By the time you read this article the statutory 6 week consultation will have ended and we will have the task of collating all the comments. If appropriate, we will then modify the policies. An initial look at the comments so far received suggests a general support for all the key policies which are designed to protect and enhance the best features of Broadstone, especially the open spaces and residential character. The concept of a masterplan is also being welcomed though it is necessary to re-iterate the message that at this point in time a masterplan does not exist and that the suggestions being put forward are all open to debate. There are no proposals, at this point in time, to remove the toast-rack, pedestrianise the Broadway or build a multi-storey car park. The development of a masterplan involves detailed discussions with a wide variety of interested parties and it could take at least a year before there are any firm proposals. In the meantime the draft plan still has a number of hurdles to clear before it becomes a statutory planning document (see last month’s update for details).
The display in Broadstone Library attracted quite a lot of attention. It highlighted the key features of the draft plan, namely the vision statement and objectives, policies relating to each of the 5 themes and an introduction to the concept of a masterplan. In addition, copies of the draft plan itself were available, together with a number of background documents. These all have to be submitted to the Government Inspector prior to the examination in public as they provide the evidence that we have met the necessary conditions which underpin the neighbourhood planning process.

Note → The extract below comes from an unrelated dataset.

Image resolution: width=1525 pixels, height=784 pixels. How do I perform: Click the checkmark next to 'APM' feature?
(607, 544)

Members of the Forum spent time over the 6 week consultation period guiding residents through the display, answering questions and listening to comments, the vast majority of which were very supportive. We also had a street stall on most Saturdays throughout April and May.

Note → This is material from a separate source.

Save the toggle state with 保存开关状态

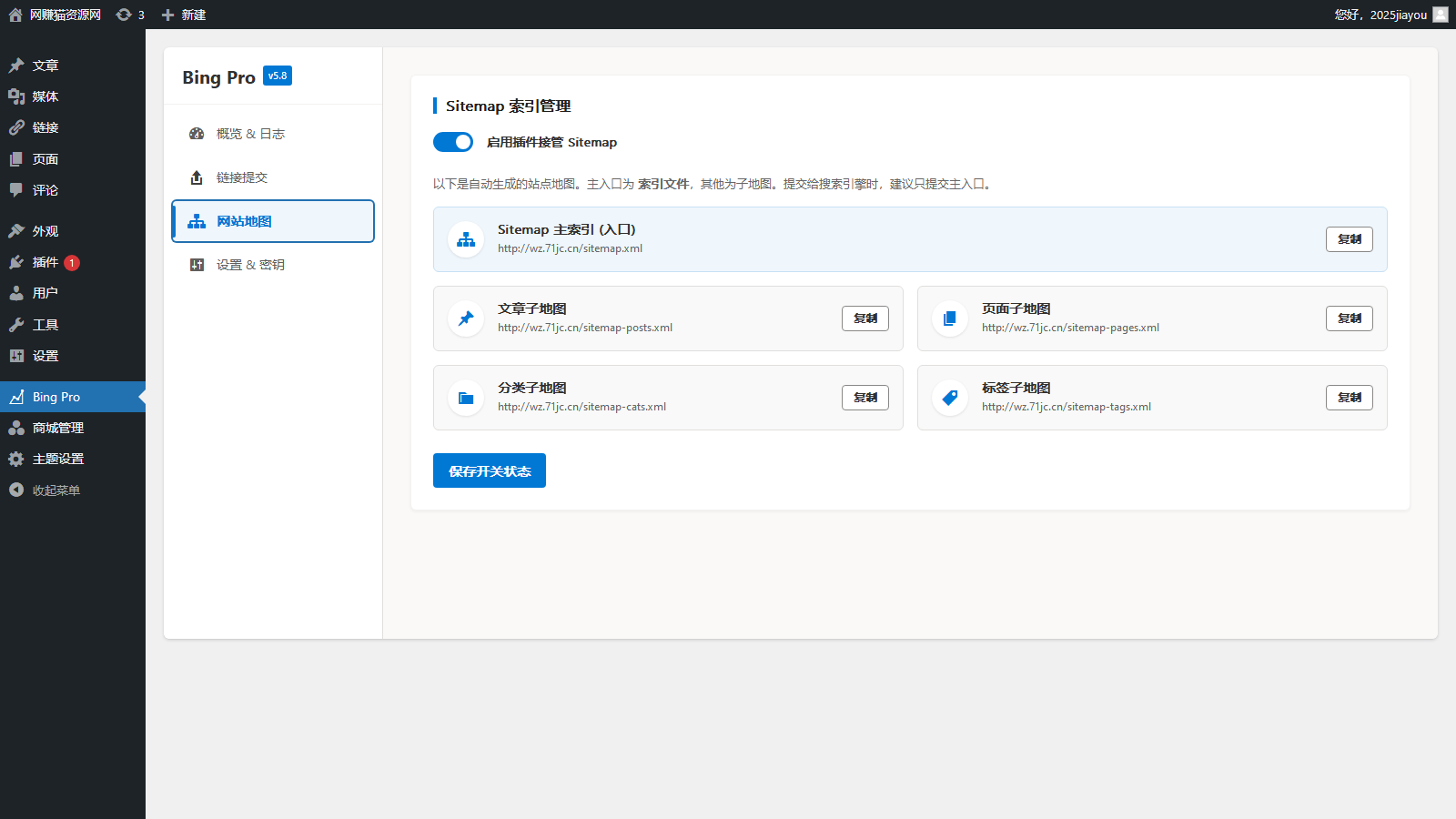click(x=490, y=470)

In addition to any modifications we may have to make as a result of this consultation, Forum members have three documents to finish before the end of June when it is hoped the draft plan can be submitted to Council. The first of these is the Consultation Statement which details the various consultation processes that have been undertaken by the Forum whilst developing the plan. The second document is the Evidence Base which provides an account and explanation of all the evidence that has been used. The third, and perhaps the most important, document is the detailed characterisation of Broadstone. This involves area by area and road by road descriptions of the built landscape, the identification of key design features and opportunities for development and environmental enhancement. It will become the reference document for anyone submitting a planning application and will help to ensure the plan’s policies will be followed.
It is anticipated all work will be completed by the end of June. Exactly when the Council will commence its 5 week consultation is not known, nor are the dates for the examination in public and the referendum. We are hoping that the plan will have overcome these hurdles and have been adopted by the end of this year.